That would incur non-trivial maintenance costs, and it would be tricky to get the
broader protection of the existing WARNing "right". E.g. how would KVM know that
the VM-Exit was originally induced by an exception that was queued by userspace?
> We can potentially also avoid adding the field and just plumb the
> argument through to kvm_multiple_exception(), and WARN there if
> nested_run_pending is set and the origin is not userspace?
Not really, because kvm_vcpu_ioctl_x86_set_vcpu_events() doesn't use
kvm_queued_exception(), it stuffs things directly.
That said, if you want to try and code it up, I say go for it. Worst case scenario
you'll have wasted a bit of time.
> > > I think I'm leaning toward (b)? Except for KVM_SET_GUEST_DEBUG, where userspace
> > > is trying to interpose on the guest, restricting ioctls doesn't really add any
> > > value in practice. Yeah, in theory it could _maybe_ prevent userspace from shooting
> > > itself in the foot, but practically speaking, if userspace is restoring state into
> > > a vCPU with nested_run_pending=1, it's either playing on expert mode or is already
> > > completely broken.
> > >
> > > My only hesitation with (b) is that KVM wouldn't be entirely consistent, since
> > > vmx_unhandleable_emulation_required() _does_ explicitly reject a "userspace did
> > > something stupid with nested_run_pending=1" case. So from that perspective, part
> > > of me wants to get greedy and try for (a).
> >
> > On second (fifth?) thought, I don't think (a) is a good idea. In addition to
> > potentially breaking userspace, it also risks preventing genuinely useful sequences.
> > E.g. even if no VMM does so today, it's entirely plausible that a VMM could want
> > to asynchronously inject an #MC to mimic a broadcast, and that the injection could
> > collide with a pending nested VM-Enter.

DATA SECTION:
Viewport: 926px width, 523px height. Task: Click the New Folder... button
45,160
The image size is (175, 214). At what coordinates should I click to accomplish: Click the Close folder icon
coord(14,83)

PROBLEMS TO WORK ON:
1. Translate this sentence from the KVM thread into Spanish: "Worst case scenario you'll have wasted a bit of time."
2. List every function name in the KVM thread that is written with a pair of parentheses after it.
The lines were taken from a source unrelated to the KVM thread.

ANSWERS PROVIDED:
1. En el peor de los casos, habrás perdido un poco de tiempo.

2.
kvm_multiple_exception()
kvm_vcpu_ioctl_x86_set_vcpu_events()
kvm_queued_exception()
vmx_unhandleable_emulation_required()